Comparative Effectiveness of Various Classes of Antihyperglycemic Agents on Risk of Kidney Outcomes: Real-world Evidence

14 Oct, 20

Introduction

Diabetic kidney disease (DKD) is associated with substantial morbidity and mortality. The newest class of antihyperglycemic agent (AHA); sodium glucose-cotransporter-2 inhibitor (SGLT2i) has demonstrated reduced risk of end stage kidney disease (ESKD) and death. Also, newer class of AHA like glucagon-like peptide-1 receptor agonists (GLP-1RA) has demonstrated a reduced risk of adverse kidney outcomes when compared with placebo. Nevertheless, there is no real-world data on comparative effectiveness in terms of kidney outcomes for various classes of AHAs in type-2 diabetes mellitus (T2DM) patients.

Aim

To compare effectiveness of SGLT2i, GLP-1RA, dipeptidyl peptidase-4 inhibitors (DPP-4i), and sulfonylureas (SU) on risk of kidney outcomes among patients with T2DM

Patient Profile

Patients with T2DM initiated on SGLT2i (n=518,544), GLP-1RA (n=523,711), DPP-4i (n=539,399), or SU (n=5,134,904)

Methods

Study Design

Observational real-world study to compare effect of four AHA drug classes on adverse renal outcomes

Follow-up

3 years

Outcomes

Risk of the composite outcome of estimated glomerular filtration rate (eGFR) decline >50%, ESKD, or all-cause mortality

Results

Compared with treatment with SU, treatment with SGLT2i, GLP-1RA, and DPP-4 was associated with a 32%, 28% and 10% lower risk of the composite outcome, respectively. As per analyses by eGFR category, compared with the SU arm, those in the SGLT2i and GLP-1RA arms exhibited a lower risk of the composite outcome across all eGFR categories, including eGFR <45 mL/min/1.73 m² (Table 1).

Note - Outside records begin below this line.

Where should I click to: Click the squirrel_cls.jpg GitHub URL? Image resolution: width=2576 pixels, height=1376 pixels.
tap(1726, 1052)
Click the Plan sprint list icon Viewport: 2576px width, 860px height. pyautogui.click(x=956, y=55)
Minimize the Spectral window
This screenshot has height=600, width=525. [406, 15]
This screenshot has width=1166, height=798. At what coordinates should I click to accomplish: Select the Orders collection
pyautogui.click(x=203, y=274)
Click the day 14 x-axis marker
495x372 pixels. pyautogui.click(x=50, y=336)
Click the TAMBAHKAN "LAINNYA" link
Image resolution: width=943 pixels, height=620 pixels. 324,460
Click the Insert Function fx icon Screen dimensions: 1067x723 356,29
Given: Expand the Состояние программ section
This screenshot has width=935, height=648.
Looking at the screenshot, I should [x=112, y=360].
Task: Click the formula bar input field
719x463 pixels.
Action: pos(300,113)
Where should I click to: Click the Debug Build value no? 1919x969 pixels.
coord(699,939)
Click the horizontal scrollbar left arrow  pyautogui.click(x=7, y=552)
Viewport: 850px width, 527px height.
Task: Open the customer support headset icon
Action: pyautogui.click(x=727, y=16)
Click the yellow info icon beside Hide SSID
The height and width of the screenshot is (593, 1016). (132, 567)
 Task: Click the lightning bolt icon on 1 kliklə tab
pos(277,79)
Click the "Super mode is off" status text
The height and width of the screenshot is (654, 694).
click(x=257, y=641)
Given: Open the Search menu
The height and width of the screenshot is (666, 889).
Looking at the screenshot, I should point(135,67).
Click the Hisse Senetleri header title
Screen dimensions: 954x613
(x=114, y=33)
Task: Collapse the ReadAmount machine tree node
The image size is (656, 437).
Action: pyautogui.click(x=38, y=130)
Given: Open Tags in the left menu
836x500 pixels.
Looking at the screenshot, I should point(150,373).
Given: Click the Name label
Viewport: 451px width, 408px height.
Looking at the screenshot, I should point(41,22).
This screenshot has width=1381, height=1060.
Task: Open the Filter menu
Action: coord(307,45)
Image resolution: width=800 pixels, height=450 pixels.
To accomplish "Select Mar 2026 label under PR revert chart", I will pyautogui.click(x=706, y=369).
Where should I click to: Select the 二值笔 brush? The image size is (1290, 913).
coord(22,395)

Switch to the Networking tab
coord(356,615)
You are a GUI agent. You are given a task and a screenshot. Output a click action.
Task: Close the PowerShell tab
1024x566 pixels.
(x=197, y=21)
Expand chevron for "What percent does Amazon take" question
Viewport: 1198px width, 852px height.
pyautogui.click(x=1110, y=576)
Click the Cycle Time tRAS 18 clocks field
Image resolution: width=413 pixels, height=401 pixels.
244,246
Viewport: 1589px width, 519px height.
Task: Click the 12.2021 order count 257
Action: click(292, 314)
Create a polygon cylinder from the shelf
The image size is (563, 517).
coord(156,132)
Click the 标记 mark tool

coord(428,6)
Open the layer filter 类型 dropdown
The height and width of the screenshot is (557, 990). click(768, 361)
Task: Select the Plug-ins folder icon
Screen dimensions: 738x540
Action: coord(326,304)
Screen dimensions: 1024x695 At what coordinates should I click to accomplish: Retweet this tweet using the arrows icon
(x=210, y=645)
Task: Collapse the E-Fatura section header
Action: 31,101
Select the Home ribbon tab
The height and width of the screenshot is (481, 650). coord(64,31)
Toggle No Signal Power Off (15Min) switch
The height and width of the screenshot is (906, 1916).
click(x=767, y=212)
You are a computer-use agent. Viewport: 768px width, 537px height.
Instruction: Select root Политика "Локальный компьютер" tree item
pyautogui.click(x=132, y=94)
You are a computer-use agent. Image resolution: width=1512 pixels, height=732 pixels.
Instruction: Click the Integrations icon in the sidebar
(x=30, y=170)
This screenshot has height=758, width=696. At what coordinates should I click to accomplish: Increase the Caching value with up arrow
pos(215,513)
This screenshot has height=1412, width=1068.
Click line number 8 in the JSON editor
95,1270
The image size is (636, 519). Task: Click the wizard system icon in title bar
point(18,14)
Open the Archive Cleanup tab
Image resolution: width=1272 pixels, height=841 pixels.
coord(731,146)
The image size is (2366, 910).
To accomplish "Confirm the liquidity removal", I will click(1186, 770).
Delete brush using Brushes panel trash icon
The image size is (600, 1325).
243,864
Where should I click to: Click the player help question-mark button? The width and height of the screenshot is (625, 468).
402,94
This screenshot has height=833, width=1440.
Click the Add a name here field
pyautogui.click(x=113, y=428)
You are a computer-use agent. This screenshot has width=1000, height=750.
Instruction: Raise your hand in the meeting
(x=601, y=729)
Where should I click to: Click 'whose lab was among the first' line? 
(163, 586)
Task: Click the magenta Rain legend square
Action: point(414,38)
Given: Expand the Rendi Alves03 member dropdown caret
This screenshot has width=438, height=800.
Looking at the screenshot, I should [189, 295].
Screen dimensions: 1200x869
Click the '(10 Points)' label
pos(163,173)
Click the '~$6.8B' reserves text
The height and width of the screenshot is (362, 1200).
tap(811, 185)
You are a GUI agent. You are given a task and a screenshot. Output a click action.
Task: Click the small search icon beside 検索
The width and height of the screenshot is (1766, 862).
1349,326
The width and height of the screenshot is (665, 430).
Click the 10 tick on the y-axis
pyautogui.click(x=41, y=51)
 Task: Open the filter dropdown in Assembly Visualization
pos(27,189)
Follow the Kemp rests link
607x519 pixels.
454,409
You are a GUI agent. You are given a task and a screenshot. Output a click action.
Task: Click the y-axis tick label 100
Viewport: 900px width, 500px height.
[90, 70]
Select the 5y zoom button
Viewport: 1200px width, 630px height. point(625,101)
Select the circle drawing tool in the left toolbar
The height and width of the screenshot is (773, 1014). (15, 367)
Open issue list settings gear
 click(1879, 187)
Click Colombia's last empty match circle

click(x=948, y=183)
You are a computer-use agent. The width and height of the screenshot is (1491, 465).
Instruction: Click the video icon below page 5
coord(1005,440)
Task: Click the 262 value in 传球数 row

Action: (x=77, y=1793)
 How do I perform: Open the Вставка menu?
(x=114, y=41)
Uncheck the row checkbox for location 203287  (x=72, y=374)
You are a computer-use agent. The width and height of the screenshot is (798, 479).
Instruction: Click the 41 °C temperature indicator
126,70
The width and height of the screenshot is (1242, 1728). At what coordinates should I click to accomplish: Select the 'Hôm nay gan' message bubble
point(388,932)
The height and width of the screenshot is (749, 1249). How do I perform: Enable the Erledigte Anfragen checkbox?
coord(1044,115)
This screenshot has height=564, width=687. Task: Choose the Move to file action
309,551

Table 1: HRs for composite outcome in various classes of AHAs

eGFR (mg/min/1.73 m²)	*SGLT2i vs.* SU HR (95%CI)**	*GLP-1RA vs.* SU HR (95% CI)**	*DPP4i vs.* SU HR (95% CI)**
Overall	0.68 (0.63, 0.74)	0.72 (0.67, 0.77)	0.90 (0.86, 0.95)
≥90	0.72 (0.60, 0.88)	0.75 (0.63, 0.89)	0.83 (0.74, 0.94)
≥60 to <90	0.68 (0.60, 0.76)	0.70 (0.63, 0.78)	0.88 (0.82, 0.95)
≥45 to <60	0.65 (0.55, 0.78)	0.71 (0.61, 0.83)	0.92 (0.83, 1.02)
<45	0.60 (0.43, 0.85)	0.74 (0.65, 0.84)	0.93 (0.86, 1.02)

Hazard Ratio: HR

95% confidence interval: 95% CI

The between–group differences for risk reduction were not statistically significant for SGLT2i and GLP-1RA arms (0.95 [0.87, 1.04]). Both SGLT2i and GLP-1RA had a lower risk of the composite outcome than DPP4i across eGFR categories; ≥60 to <90, ≥45 to <60, <45 mL/min/1.73 m² (Table 2).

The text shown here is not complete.